What to do: Restate word for word all of the lines below, with each image left out.

--- Extracted records Enclosed Below ---

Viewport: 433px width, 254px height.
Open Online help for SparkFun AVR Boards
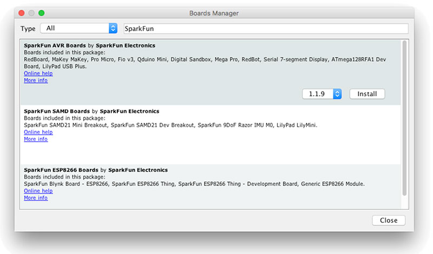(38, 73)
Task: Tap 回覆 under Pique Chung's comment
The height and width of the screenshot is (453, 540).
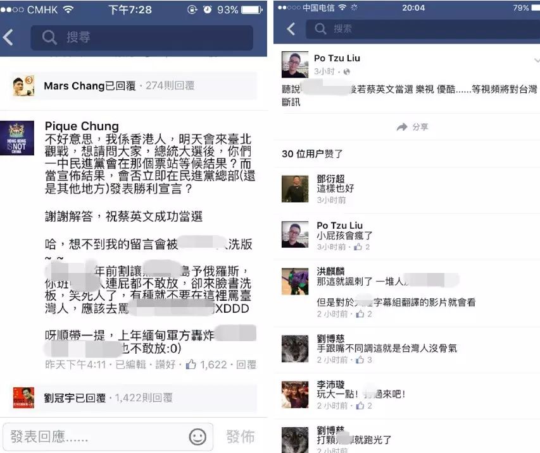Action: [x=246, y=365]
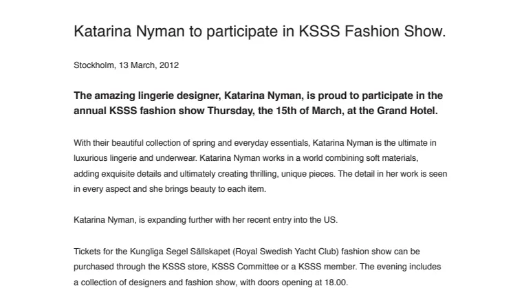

--- End of Enclosed Extracted records ---

Finished task:
Viewport: 433px width, 254px height.
Open Online help for SparkFun AVR Boards
(38, 73)
Task: Tap 回覆 under Pique Chung's comment
The height and width of the screenshot is (453, 540).
Action: [x=246, y=365]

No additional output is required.